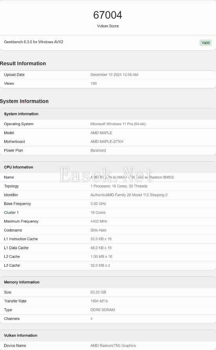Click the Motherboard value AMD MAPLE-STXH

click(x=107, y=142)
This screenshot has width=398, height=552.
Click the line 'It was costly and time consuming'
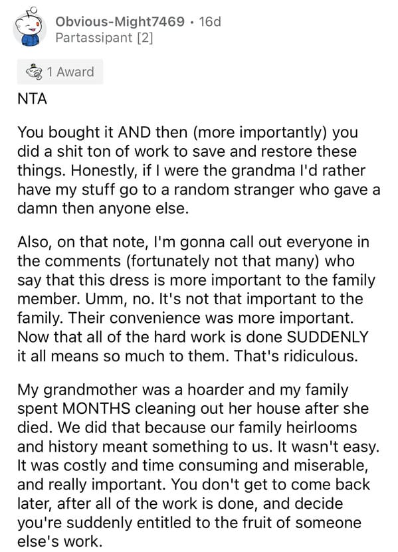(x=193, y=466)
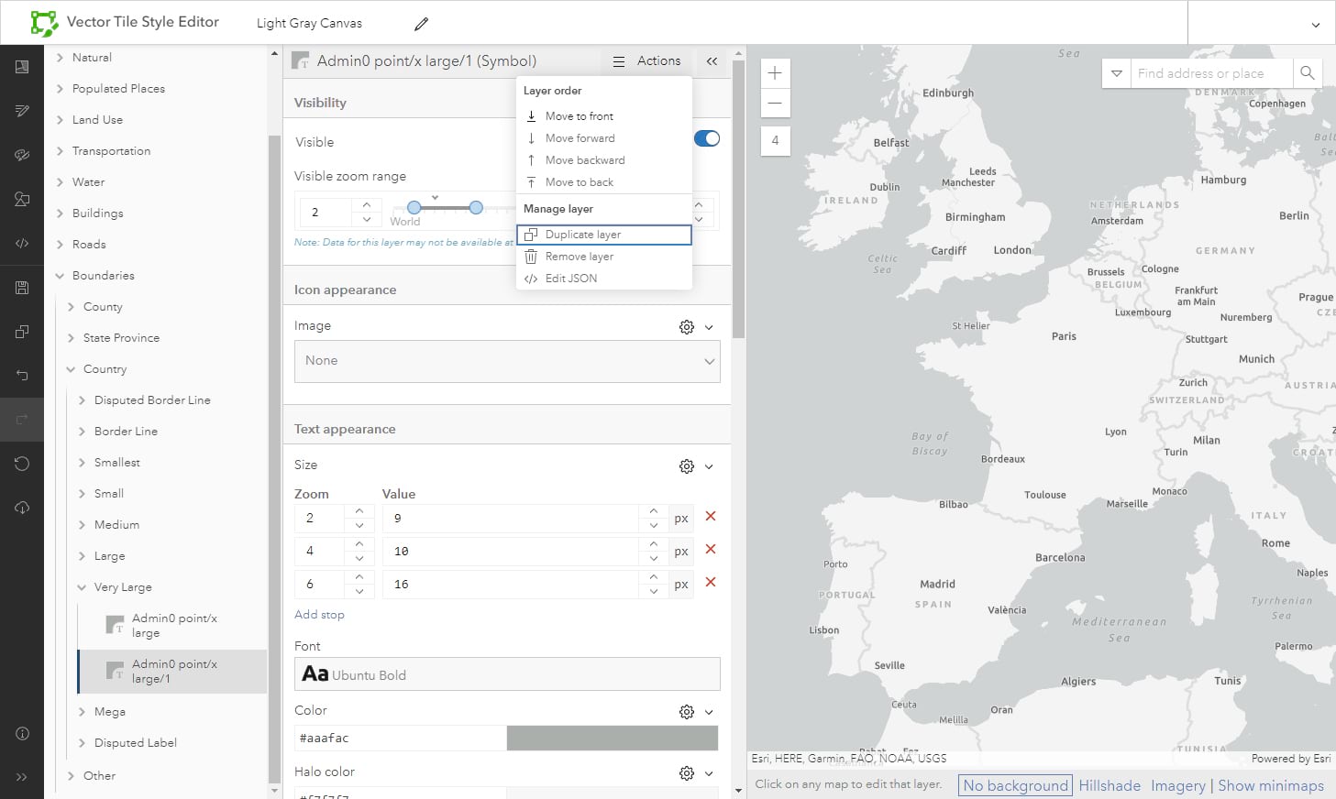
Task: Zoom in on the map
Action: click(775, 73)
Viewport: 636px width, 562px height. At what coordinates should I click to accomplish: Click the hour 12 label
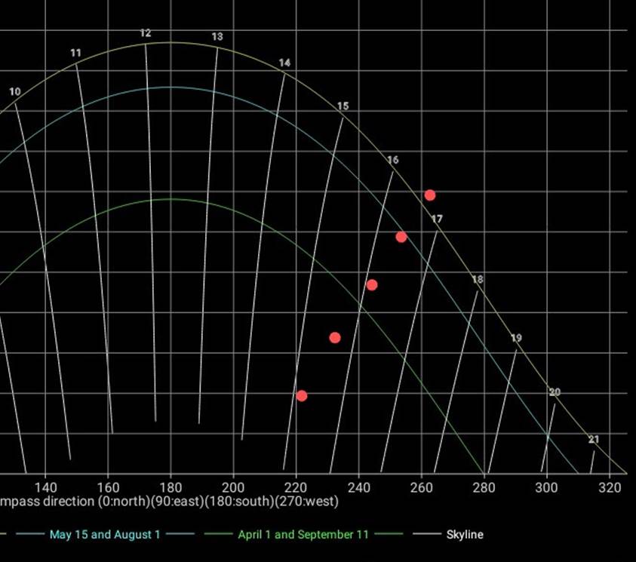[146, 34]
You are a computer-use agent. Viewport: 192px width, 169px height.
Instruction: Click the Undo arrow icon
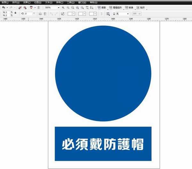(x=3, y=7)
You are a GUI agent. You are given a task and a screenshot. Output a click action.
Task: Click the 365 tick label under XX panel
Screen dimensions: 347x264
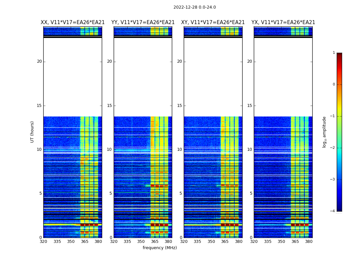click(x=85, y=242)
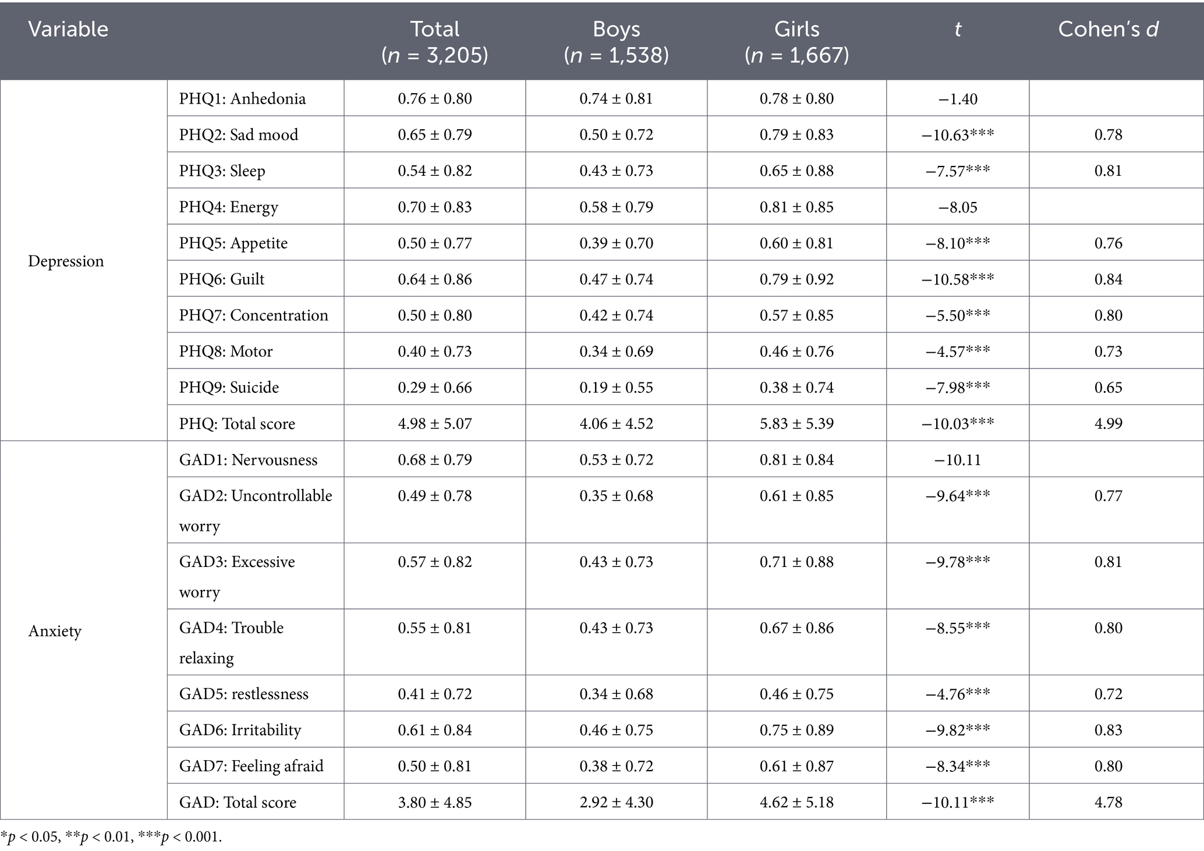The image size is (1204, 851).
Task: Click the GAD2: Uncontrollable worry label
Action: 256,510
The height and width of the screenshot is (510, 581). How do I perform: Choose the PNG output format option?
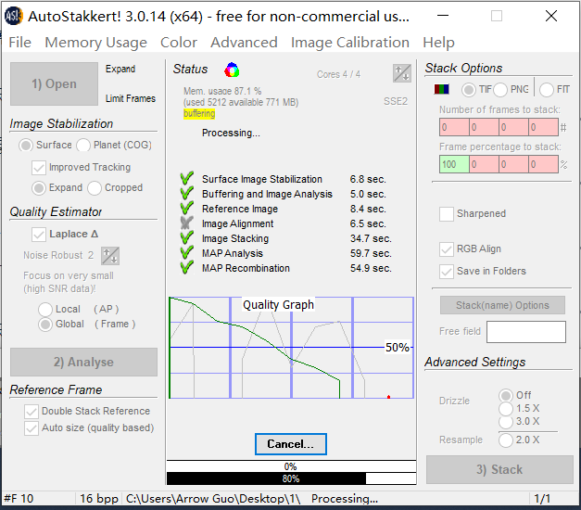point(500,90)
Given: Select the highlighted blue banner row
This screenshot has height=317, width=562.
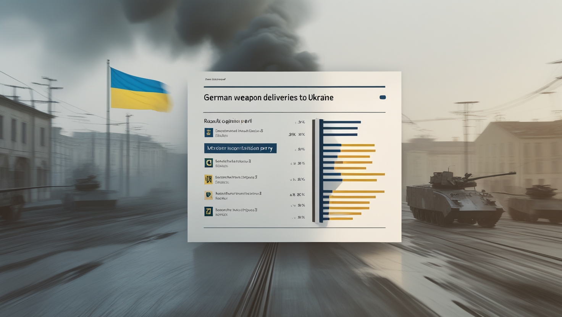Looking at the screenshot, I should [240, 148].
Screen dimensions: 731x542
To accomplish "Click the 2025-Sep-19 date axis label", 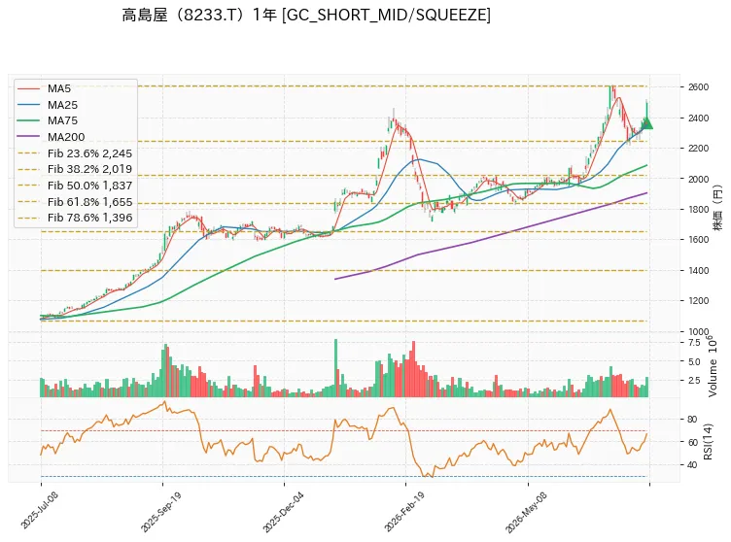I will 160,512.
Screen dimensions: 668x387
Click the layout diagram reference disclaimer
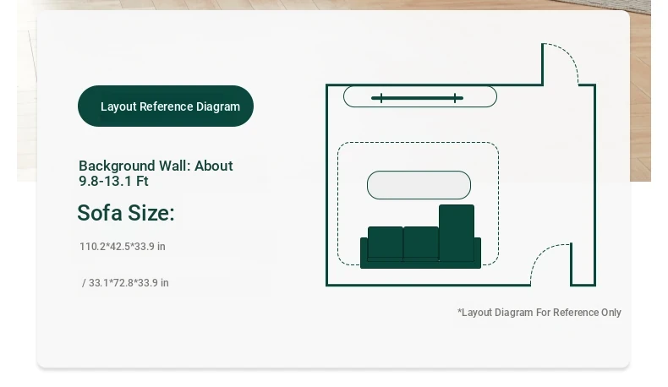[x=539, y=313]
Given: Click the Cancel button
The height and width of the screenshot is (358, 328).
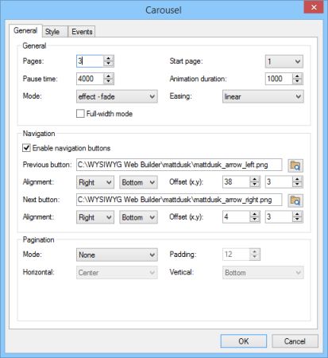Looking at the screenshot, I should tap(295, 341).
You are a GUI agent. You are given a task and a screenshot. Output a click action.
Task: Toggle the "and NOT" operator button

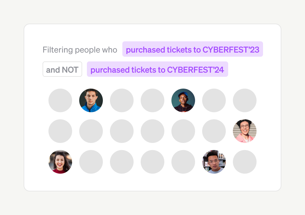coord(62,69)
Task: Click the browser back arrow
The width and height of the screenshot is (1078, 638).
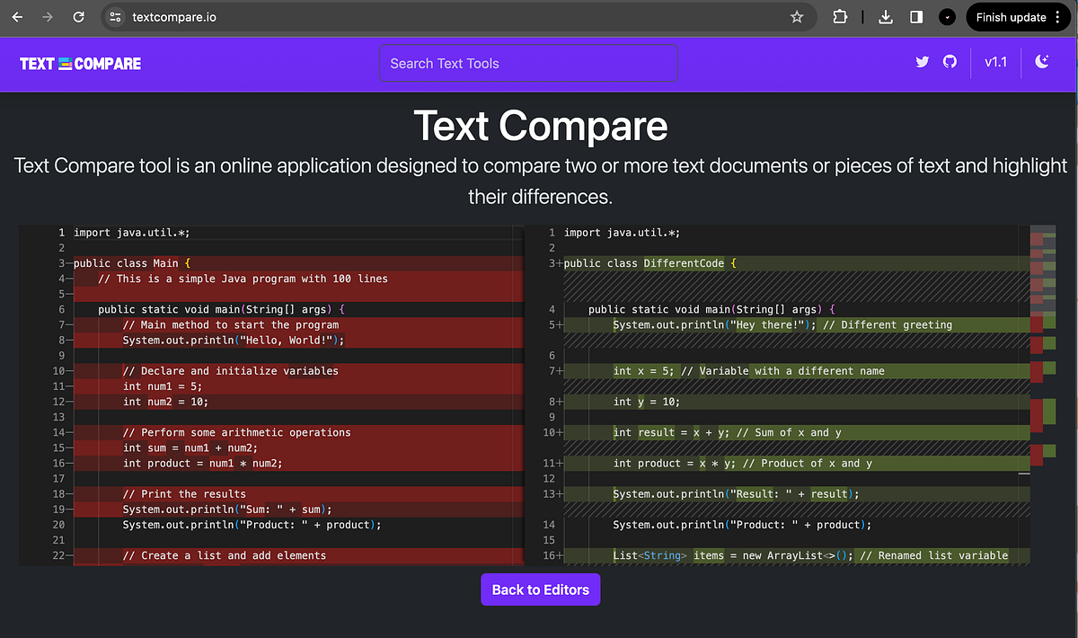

══════════

§ BRIEF:
Word for word and without pictures, restate only the lines running from the one that contains "Task: Click the browser back arrow" through the last line of the listing above.

§ SOLUTION:
Task: Click the browser back arrow
The width and height of the screenshot is (1078, 638).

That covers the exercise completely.